◆ Try it ◆
In the account of the village visit in Uganda, rewrite the part that opens with the words containing "My wise friend" and closes with "attention I guess.", replacing "wise friend" with "close friend".

◆ Text shown ◆
Spent yesterday visiting an even more remote village (who knew they got more remote) while Lawrence, the director of Mumyo (NGO I will work with) spoke to the villagers about government, voting rights, etc… The elections are coming up so this is good work that he is doing. Such a wild, bizarre, incredible experience. The village is in the middle of a sugarcane/tea plantation, the homes are mud huts with a few brick and cement buildings for managers. When we arrived, a woman set up two small stools for us and the villagers began to gather round. It took 20 minutes or so for the word to get out…Lawrence took out a newspaper and read. I sat there and tried to smile while 50 or so people sat and stared at me. Some children began to cry when I waved and smiled at them. Apparently they were afraid because they have never seen someone like me before. Finally Lawrence gave his mini-workshop, then introduced me and had me say a few words. Wow…words just didn’t flow. I think I said ‘thank you, you have a wonderful village, I am here to learn about Ugandans’ and sat down.

After his speech, I felt bolder and asked if I could tour their village. They seemed very excited by that. One woman spoke English, she walked with me and acted as translator. I walked through their village, looked inside their one room homes, waved and smiled. I didn’t know what else to do. The children became bolder too, soon two little ones were holding my hands and the rest of them joined the tour. Some of them touched me like it was a dare, as if I might feel different. One little girl outlined the veins on the top of my hand with great concentration. I was quite moved. The tour wrapped up, I braved their toilet, then headed down the hill with Lawrence. I was walking away, feeling like Angelina Jolie, I turned to wave to the children with a kind, gentle smile on my face and fell right on my ass in the dirt. The kids loved it!!! Laughed hysterically. Took me a second but I laughed too, doesn’t the Universe have an awesome way of reminding us of who we are.

The conditions in the village were unreal. I’m trying to look at life here without the prejudices of my upbringing. It’s tough. The village was torn up, the children were very dirty, they all wore very old, tattered clothing. The people seemed half asleep, kind but hardly vibrant. These were not a hopeful people, it was not a hopeful way of life. Many people do nothing all day here. They do not have jobs, education is too expensive for many, life is bland. I came here wanting to believe that Ugandans were actually very happy people despite their circumstances. I have had many conversations already with Ugandans and that does not seem to be the majority experience.

I think I wanted to come here and find obvious answers to the myriad of problems facing people in Africa. The problems are so overwhelming to me at this point, that I find it difficult to see any solutions. These are early days and I imagine my perspective will change frequently but today I am greatly distressed by what I am seeing. I have found myself wondering why did I end up so lucky? Why do some people have such a tough lot in life? Questions like these have been swirling around my head for the past 2 days. I escaped to Setta today to reconnect with another world to keep my sanity. Questions that have no answers will drive me mad if I dwell in them.

My wise friend emailed me, wrote about paying attention. Perhaps if I pay attention, my work here will become clear to me. I will not be teaching at a school in Naggalama-there is no real school in Naggalama. I’m not sure what I will do. Pay attention I guess.

◆ Data provided ◆
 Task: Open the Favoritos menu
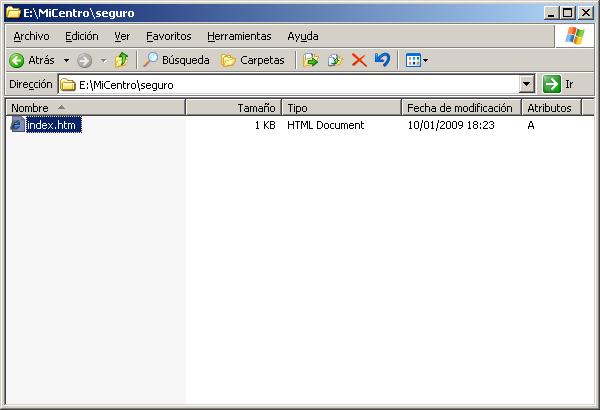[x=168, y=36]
---
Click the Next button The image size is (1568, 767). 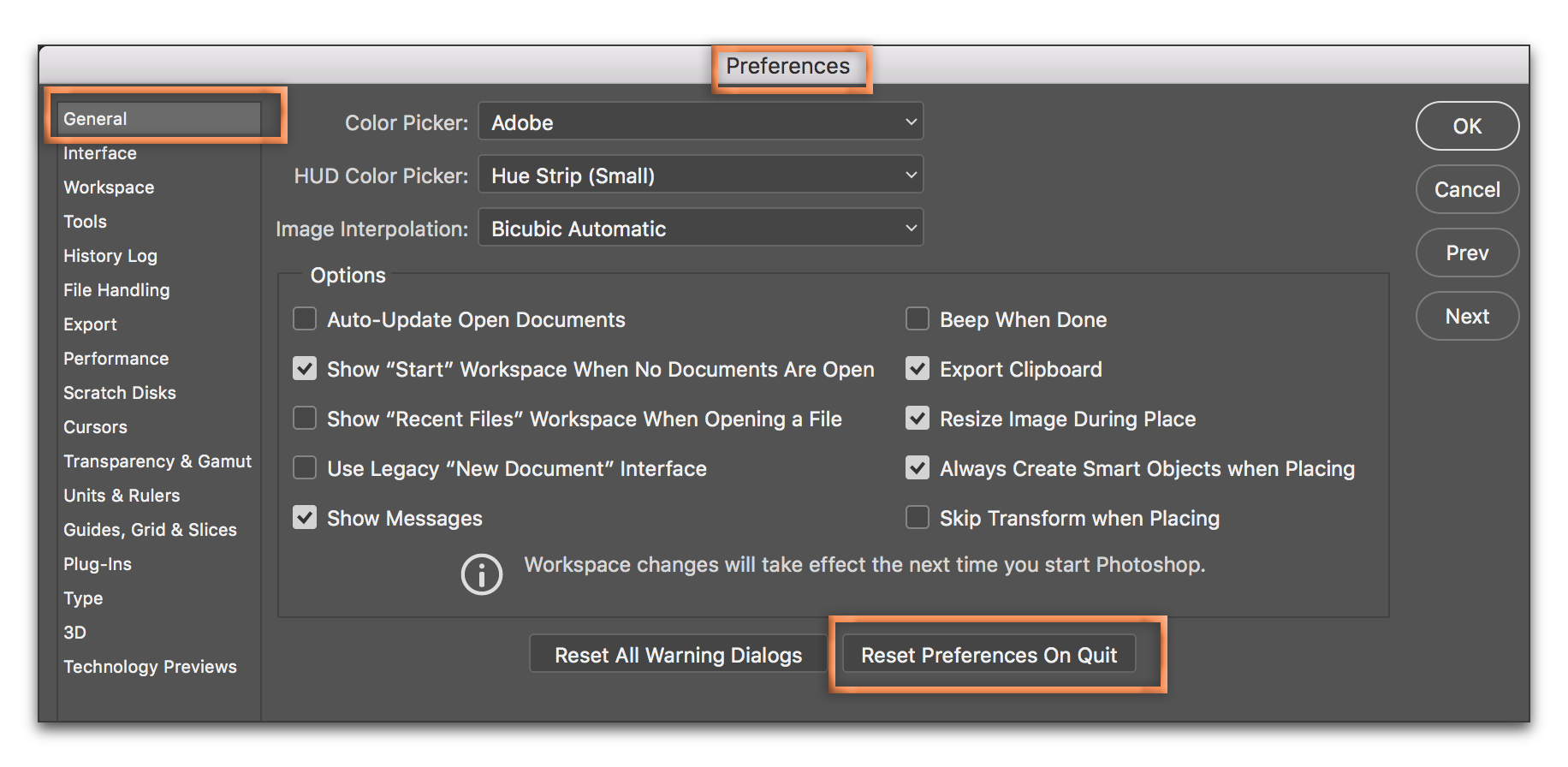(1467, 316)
---
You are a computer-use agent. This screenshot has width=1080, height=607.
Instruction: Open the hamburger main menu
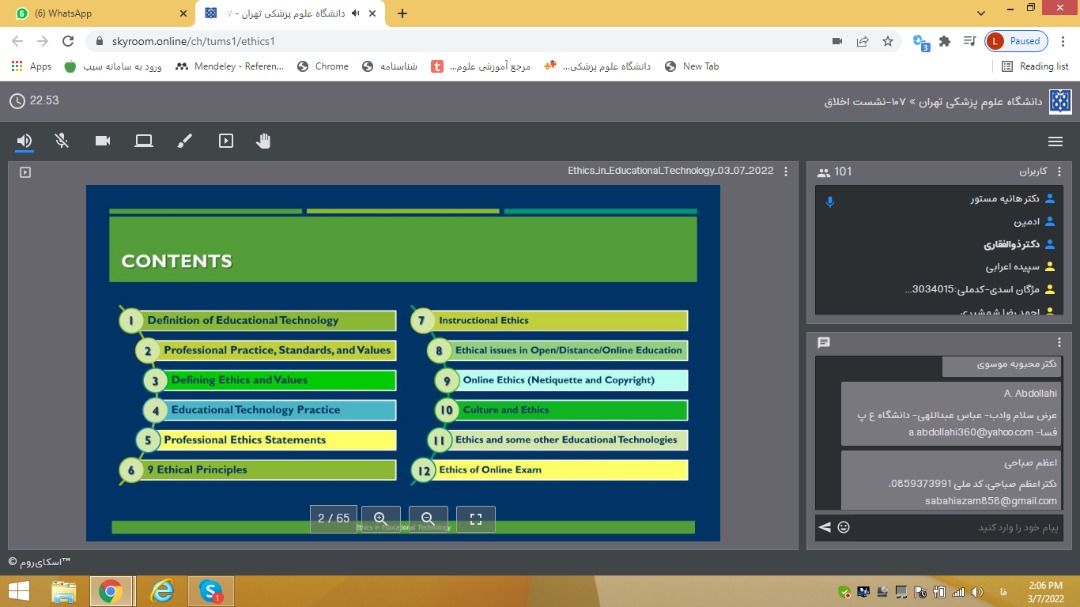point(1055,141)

◆ Problem solution ◆
My close friend emailed me, wrote about paying attention. Perhaps if I pay attention, my work here will become clear to me. I will not be teaching at a school in Naggalama-there is no real school in Naggalama. I’m not sure what I will do. Pay attention I guess.